Thursday, April 17th, 2008

by Stacey

A few weeks ago I wrote about talking to my four-year old son Sage about sex. According to this recent article in the Washington Post, parents should plan on having “the talk” early and often.

Today, experts urge parents to welcome questions on sexuality by the time their kids can ask why the sky is blue. Recent research has shown that regular discussions of sexuality may improve parent-child relationships and even delay the onset of sexual activity by children. For some parents, that latter effect is taking on new importance in light of a recent study showing that at least one in four teenage girls has a sexually transmitted disease.

“You could do a real disservice with this assumption that you wait until the child asks,” says Baltimore-based sex educator Deborah Roffman, the author of Sex and Sensibility: The Thinking Parent’s Guide to Talking Sense About Sex. “The truth is that we’ve left our children in a vacuum around these topics, and popular culture has just waltzed into this vacuum.”

How do you give your kids the tools they need to safeguard their physical and emotional health? And how much should you tell kids to reassure them about their own sexuality but not encourage risk-taking?

Steve Martino is a behavioral scientist with the Rand Corp. in Pittsburgh, he was the lead author of a study in the February issue of Pediatrics showing that the more frequently parents talked to their adolescents about sex, the closer the teens felt to their parents and the less likely they were to engage in risky behavior, the article says.

Researchers who surveyed 312 teens and their parents in Southern California four times over a year found that parents who took a one-shot “checklist” approach to talking about sex had less influence than those who introduced new topics gradually, returning to them over time. “Parents might think that they can talk about a particular topic once and be done with that topic,” Martino said, “but as your child ages and develops and has new experiences, the topics take on new meaning.”

Often, by the time children are teens, they want to talk to parents not so much about how sex works but about how to negotiate relationships, how to listen, how to say no. That’s what came out of a recent teen focus group at Children’s Hospital about the spread of AIDS, says Maureen Lyon, a clinical psychologist at Children’s National Medical Center.

Don’t worry. Talking won’t put ideas into children’s heads, says Michelle S. Barratt, a professor of pediatrics at the University of Texas Medical School at Houston and a member of the American Academy of Pediatrics Committee on Adolescence. “There’s this myth that if you talk about something it will be on your child’s mind when it wasn’t before. Most young children could care less,” she said.
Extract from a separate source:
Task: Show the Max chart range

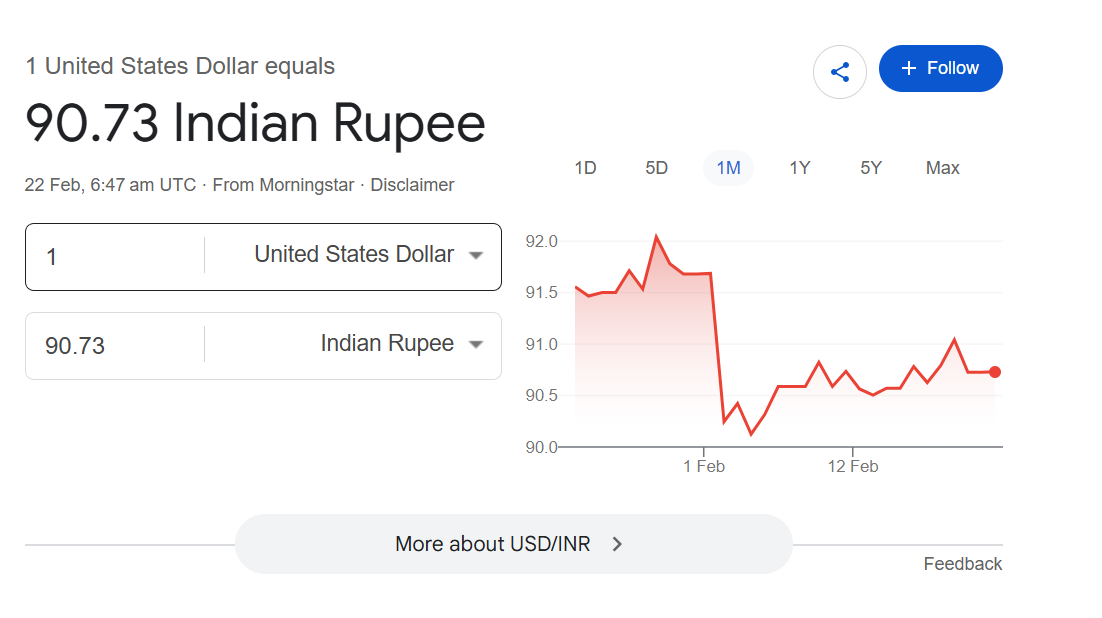Action: [942, 168]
Parents can use talk about sex to instill their values, ethics and family beliefs, she said, as well as help children understand their own bodies. In talking about sex, experts say it’s important that parents cover a range of topics, including emotions and acts of physical intimacy, such as oral sex and anal intercourse.

By ignoring the emotional aspects of sexual behavior, parents put their children at risk, says sex educator Roffman, though many parents think they’ve done their duty once they’ve explained the mechanics of intercourse. “That sets [kids] on the road of thinking about sex in purely mechanical and depersonalized ways,” she said.

Choosing not to talk about sex with children also backfires, she said. By third grade, many children from families where such talk isn’t encouraged have concluded that their parents aren’t the ones to ask about sex, so they ask on the playground.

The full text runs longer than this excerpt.